Deliberate exclusions / future work: the post names "AI-assisted production operations" (restores, prod queries, config updates) as the next phase once data + context + guardrails are unified — i.e. mutating actions are still human-driven at article time.
Operational numbers¶
- Fleet: "thousands of database instances" across "hundreds of cloud regions", "every major cloud" (3 clouds), "eight regulatory domains".
- Latency impact: up to 90% reduction in time engineers spend on investigation steps.
- Onboarding impact: new hires with zero context can start a DB investigation in under 5 minutes — previously "nearly impossible".
- Journey length: hackathon (2 days) → v1 static SOP (rejected) → v2 anomaly detection (partial) → v3 chat assistant (breakthrough); multi-iteration, user-feedback-driven.
Systems / concepts / patterns extracted¶
- systems/storex — Databricks' internal AI-agent platform for database debugging; central-first sharded architecture + DsPy-inspired tool framework + snapshot-replay validation.
- systems/dspy — open-source framework for programmatic LLM-prompt construction; inspiration for Storex's prompt/tool decoupling.
- systems/mlflow — Databricks-originated ML lifecycle platform; source of the prompt-optimization tech and "LLM judges" primitive Storex validates against.
- systems/grafana — open-source metrics dashboard; one of the four fragmented tools Storex subsumes.
- systems/mysql — the primary database whose investigation workflow drove Storex's v1 scope.
- concepts/llm-as-judge — pattern of using a separate LLM to score another LLM's output on a rubric; primary regression signal for non-deterministic agents.
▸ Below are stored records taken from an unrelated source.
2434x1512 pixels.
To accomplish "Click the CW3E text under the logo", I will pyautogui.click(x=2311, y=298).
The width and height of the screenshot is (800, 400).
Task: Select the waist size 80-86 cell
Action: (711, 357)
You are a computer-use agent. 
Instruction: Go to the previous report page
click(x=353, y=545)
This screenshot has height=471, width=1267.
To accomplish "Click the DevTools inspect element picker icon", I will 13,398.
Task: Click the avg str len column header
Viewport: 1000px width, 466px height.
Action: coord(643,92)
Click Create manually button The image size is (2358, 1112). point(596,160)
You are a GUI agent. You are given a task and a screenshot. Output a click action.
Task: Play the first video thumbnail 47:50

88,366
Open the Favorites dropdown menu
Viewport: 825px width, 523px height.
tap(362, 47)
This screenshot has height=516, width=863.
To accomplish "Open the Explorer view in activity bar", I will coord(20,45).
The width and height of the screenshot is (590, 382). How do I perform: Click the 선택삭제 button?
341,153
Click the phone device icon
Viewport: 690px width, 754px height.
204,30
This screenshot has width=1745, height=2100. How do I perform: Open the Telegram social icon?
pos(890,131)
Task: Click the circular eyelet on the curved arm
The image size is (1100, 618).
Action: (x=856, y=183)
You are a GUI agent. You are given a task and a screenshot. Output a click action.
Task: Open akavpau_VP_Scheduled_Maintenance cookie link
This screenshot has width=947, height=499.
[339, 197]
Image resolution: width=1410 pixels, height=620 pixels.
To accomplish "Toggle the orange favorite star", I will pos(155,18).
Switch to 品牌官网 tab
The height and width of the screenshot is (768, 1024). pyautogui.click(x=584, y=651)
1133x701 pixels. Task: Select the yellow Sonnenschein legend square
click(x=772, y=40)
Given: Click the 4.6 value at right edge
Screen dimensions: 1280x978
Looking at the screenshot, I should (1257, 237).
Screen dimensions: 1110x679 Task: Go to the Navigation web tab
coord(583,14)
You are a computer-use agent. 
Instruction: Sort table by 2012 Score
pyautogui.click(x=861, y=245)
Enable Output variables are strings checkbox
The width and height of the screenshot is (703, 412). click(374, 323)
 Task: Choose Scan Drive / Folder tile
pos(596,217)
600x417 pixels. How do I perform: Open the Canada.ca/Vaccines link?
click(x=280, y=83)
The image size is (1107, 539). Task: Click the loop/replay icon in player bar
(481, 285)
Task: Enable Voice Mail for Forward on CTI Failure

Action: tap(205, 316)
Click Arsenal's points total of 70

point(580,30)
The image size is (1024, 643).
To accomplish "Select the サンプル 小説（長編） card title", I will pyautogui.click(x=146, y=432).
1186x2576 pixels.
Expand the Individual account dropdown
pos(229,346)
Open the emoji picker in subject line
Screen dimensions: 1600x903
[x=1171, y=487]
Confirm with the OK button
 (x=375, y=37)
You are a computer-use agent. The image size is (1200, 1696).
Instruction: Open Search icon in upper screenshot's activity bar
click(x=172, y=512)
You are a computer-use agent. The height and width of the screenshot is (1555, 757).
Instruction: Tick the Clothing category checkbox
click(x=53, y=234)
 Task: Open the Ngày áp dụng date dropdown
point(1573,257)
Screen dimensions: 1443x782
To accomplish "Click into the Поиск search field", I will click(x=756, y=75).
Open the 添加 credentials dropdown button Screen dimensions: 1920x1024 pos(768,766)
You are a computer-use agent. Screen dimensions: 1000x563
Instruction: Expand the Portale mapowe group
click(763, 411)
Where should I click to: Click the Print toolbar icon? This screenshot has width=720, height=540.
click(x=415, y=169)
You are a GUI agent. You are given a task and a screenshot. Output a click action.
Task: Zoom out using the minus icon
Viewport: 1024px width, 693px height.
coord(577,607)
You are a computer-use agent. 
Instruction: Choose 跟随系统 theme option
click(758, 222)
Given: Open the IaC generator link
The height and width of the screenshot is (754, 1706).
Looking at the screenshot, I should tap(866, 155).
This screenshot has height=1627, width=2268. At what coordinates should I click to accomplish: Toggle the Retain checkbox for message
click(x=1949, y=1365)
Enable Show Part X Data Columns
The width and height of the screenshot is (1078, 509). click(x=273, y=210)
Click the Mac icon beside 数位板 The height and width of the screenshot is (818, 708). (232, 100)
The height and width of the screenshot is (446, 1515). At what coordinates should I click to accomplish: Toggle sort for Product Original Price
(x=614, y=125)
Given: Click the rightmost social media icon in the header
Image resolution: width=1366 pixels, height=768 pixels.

- concepts/central-first-sharded-architecture — global coordinator + regional shards, keeping sensitive/regulated data local while presenting one interface.
- concepts/observability — updated with the "agent-assisted debugging" layer above metrics/logs/traces.
- patterns/tool-decoupled-agent-framework — define tools as ordinary code + docstrings, let the LLM infer I/O from signatures; decouples prompt iteration from tool iteration.
- patterns/snapshot-replay-agent-evaluation — capture production-state snapshots, replay through candidate agent configs, judge-LLM-score outputs.
- patterns/specialized-agent-decomposition — per-domain agents collaborating on a root-cause analysis, vs. one mega-agent carrying every tool.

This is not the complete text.